Confidences de femmes/9
IX
L’invincible amant.
…Qu’importe si tout à l’heure, en le croisant par hasard dans la rue, pour la première fois après tant d’années… j’ai souri, amusée de sa mine prétentieuse, de son allure fanfaronne de bellâtre provincial. Qu’importe, puisque tout bas une insidieuse voix m’a soufflé : « Ris bien, ma petite… n’empêche qu’il n’a pas changé… Autrefois il était tout aussi grotesque, et tu poussais la sottise jusqu’à prendre pour admiratifs les regards qui s’attachaient sur lui quand vous vous promeniez ensemble…

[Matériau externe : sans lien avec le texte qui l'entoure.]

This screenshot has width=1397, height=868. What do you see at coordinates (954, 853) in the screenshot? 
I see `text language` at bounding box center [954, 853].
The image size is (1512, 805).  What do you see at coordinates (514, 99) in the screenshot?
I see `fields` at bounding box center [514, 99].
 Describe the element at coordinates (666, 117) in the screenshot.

Qu’importe si, lorsque ma pensée remonte en flânant vers le passé, je rage de toujours l’apercevoir sournoisement embusqué, en quelque coin qu’elle se repose… Je le revois gravissant hâtivement pour me rejoindre le petit sentier roux, tout doré de soleil, qui se faufile comme un serpent lumineux entre les deux collines aux remparts tapissés de thym, de théraspic, de genèvriers grenus et violacés, — les deux collines du haut desquelles, si souvent, nous contemplâmes la ville méchante et magnifique, la Seine scintillante et moirée, le port étincelant où se reposaient de majestueux navires venus de très loin, pour y retourner, et dont la vue nous donnait une sensation d’espace, de liberté sauvage, bien plus encore que ces trains tentateurs, qui se sauvaient au bout du pont avec des sifflements narquois.
Il est là, sur le banc vermoulu, à l’ombre de l’odorant acacia. Là-bas, sous le portique glorieux de l’église romane, c’est encore lui qui m’attend… Et lui encore que je retrouve dans cette salle vide de musée où les gens n’entrent que lorsqu’il pleut très fort pour se mettre à l’abri. C’est lui, toujours, dans les rues de la grande ville, au bord de l’eau… Dans le square prétentieux où il y a musique le jeudi et le dimanche, et où viennent, rivaliser de toilettes criardes, les bourgeoises cossues de la cité.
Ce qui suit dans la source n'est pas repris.